Siemens cuts 3,800 jobs, plans plant sales
The fact that most of the layoffs and job changes will take place in Germany, a country with very strong employment unions, presents its own set of obstacles for Siemens.
By Suzanne Deffree, Managing Editor, News -- Electronic News, 2/26/2008
The harsh telecommunications market has caused massive layoffs at Siemens Enterprise Communications GmbH & Co KG (SEN).
The wholly owned subsidiary of Munich, Germany-based Siemens AG today announced a restructuring plan that calls for some 3,800 job cuts as it moves from being a hardware supplier to a software and solutions provider. SEN noted the “dramatically changing” telecommunications market for enterprise solutions. Indeed, falling prices and mounting competition from low-cost-labor countries such as China have increased the pressure on European-based telecom players. The company said that the market’s flux has made the transformation “absolutely essential” and that the shift supports Siemens’ ongoing efforts to find a suitable partner for SEN.
“We will begin accelerating the reorientation of SEN and the related restructuring activities under the control of Siemens to ensure that personnel measures associated with these changes will be as socially compatible as possible,” Siemens CFO Joe Kaeser said in a statement.
Planned sales or solutions involving a third party would affect roughly 3,000 employees worldwide, of whom about 1,200 are in Germany, Siemens said. In addition, Siemens plans to cut 3,800 jobs worldwide, including up to 2,000 in Germany. In Germany, SEN’s headquarters and other administrative and support functions are expected to be affected the most.
The fact that most of the layoffs and job changes will take place in Germany, a country with very strong employment unions, presents its own set of obstacles for Siemens. When Nokia in January announced a 2,300-employee layoff on the planned closure of a Germany plant, it faced protests and disapproval from local politicians. And when Ulrich Schumacher resigned his position as CEO of Munich-based Infineon Technologies in 2004, reports pointed to local worker unions as driving the executive’s exit based on Schumacher's management style, views on outsourcing, and comments about possibly moving the company out of Germany. Siemens will also contend with its already tarnished reputation in Germany, where authorities in October 2007 ordered the company to pay fines and taxes of about $538 million after a months-long federal probe into its "black money" scandal.
“We want to immediately begin negotiations with the employee side in Germany about settling interests, and hope to conclude these talks as quickly as possible to give employees the greatest possible certainty about what awaits them in the future,” said Siegfried Russwurm, head of corporate human resources and labor director at Siemens, in the statement.

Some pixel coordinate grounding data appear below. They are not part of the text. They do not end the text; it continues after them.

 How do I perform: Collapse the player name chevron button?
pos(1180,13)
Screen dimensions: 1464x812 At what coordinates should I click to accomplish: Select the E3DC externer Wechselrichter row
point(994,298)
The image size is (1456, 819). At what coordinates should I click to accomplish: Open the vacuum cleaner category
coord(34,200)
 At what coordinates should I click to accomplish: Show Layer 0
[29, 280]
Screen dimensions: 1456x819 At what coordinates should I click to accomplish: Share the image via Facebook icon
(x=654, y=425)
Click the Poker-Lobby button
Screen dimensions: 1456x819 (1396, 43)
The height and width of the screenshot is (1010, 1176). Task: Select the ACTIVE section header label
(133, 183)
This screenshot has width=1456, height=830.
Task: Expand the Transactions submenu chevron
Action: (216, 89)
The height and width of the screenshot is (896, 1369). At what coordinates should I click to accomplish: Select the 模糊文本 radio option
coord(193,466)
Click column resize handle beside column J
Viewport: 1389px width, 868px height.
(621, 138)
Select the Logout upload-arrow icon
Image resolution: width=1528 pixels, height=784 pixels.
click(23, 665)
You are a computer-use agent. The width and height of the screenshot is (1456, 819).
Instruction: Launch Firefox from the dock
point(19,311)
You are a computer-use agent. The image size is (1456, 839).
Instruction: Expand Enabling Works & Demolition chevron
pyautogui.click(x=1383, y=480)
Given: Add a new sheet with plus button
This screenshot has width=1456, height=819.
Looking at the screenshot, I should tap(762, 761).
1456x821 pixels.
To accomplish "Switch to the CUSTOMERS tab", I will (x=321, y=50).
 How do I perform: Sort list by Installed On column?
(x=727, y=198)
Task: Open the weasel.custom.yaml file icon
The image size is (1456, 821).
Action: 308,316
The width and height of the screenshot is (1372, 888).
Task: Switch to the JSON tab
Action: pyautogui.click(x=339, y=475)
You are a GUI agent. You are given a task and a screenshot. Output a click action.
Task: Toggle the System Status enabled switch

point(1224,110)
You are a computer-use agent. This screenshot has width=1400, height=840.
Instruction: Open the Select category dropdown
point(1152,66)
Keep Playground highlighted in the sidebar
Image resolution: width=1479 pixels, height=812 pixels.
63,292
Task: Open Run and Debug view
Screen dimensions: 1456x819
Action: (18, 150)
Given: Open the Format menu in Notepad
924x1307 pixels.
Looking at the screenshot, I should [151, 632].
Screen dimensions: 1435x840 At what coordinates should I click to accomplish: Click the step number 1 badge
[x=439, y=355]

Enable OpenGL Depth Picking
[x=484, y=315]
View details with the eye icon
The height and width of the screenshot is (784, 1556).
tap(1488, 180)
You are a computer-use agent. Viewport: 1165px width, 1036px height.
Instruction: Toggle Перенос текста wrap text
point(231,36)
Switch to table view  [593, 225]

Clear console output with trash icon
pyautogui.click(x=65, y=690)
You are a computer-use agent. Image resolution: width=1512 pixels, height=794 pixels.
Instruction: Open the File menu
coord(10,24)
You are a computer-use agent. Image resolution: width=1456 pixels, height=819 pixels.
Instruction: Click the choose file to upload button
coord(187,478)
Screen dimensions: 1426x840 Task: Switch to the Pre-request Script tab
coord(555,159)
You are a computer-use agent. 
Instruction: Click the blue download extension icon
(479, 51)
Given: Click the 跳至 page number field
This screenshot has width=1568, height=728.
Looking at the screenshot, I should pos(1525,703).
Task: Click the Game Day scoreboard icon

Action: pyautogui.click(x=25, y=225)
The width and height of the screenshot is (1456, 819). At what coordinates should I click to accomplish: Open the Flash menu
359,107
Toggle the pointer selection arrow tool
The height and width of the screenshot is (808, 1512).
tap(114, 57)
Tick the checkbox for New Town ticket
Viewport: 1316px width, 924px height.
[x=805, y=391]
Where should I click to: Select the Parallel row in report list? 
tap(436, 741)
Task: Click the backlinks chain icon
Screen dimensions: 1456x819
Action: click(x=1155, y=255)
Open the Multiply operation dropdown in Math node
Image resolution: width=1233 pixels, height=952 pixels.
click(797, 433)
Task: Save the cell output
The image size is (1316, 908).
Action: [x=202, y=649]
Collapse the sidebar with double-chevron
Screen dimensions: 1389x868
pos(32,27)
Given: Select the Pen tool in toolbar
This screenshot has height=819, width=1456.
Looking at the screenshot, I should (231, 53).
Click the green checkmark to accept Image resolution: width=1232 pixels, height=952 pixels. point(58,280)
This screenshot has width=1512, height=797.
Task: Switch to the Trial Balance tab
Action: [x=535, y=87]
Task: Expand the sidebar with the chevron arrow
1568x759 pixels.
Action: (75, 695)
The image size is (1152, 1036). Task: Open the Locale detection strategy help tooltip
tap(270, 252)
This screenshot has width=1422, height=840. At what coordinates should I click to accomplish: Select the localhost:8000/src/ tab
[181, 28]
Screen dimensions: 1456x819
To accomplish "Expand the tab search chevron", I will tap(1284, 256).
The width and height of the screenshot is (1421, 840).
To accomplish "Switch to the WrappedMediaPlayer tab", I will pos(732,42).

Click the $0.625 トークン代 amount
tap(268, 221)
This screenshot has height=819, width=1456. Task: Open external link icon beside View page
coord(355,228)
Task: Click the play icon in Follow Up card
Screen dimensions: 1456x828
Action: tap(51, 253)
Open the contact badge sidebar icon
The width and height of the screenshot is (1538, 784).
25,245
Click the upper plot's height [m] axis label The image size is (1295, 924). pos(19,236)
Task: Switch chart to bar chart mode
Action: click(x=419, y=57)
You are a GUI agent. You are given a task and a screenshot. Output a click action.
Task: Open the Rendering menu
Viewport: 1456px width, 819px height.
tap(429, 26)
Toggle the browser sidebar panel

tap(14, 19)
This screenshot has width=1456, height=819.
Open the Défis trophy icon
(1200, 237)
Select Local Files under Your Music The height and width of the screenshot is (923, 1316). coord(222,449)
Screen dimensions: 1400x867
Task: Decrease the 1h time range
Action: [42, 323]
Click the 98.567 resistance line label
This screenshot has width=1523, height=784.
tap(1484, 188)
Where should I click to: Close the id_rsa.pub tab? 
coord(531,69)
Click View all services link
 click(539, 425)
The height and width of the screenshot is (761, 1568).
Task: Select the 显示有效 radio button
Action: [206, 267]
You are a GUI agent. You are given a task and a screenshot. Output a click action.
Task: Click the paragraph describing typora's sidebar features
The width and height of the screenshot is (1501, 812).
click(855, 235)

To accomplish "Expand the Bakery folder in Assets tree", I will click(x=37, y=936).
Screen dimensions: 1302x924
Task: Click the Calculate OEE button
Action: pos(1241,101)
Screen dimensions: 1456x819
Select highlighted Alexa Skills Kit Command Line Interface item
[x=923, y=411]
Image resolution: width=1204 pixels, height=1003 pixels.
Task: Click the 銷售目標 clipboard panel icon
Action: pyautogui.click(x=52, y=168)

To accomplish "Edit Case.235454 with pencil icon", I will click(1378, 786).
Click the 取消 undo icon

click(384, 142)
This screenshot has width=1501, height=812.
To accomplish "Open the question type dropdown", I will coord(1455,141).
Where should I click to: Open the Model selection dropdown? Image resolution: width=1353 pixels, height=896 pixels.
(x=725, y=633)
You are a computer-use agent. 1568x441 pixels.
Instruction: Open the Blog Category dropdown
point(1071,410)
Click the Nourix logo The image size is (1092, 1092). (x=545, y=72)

Reiterating that the planned personnel measures are part of a bundle of activities behind SEN’s transition into a software and solutions provider, Siemens said that more focused investments on product solutions will be continued, and, among other measures, the company’s market position will be expanded in growth markets such as Russia and China.
Further, as it makes its planned changes to a software provider, SEN will give up its own manufacturing operations. In Germany, the company’s plans call for the SEN plant in Leipzig, which currently has about 530 employees, and the telecommunications cable business, with some 60 employees, to be sold or funneled into solutions involving a third party. In addition, SEN is seeking a partnership with an IT provider for around 570 employees involved in direct sales to customers for small and mid-sized systems.
As to its international operations, SEN intends to sell or find partners for its facilities in Thessaloniki, Greece, and Curitiba, Brazil, which have 270 and 470 employees, respectively. Siemens would not rule out the possibility of a facility being closed down. The company noted, however, that order call centers in Argentina, Chile, Colombia, Ecuador, and Peru, which employ a total of about 1,100 people, are not part of SEN’s core portfolio and are slated to be sold.
Globally, Siemens employs about 430,000 people.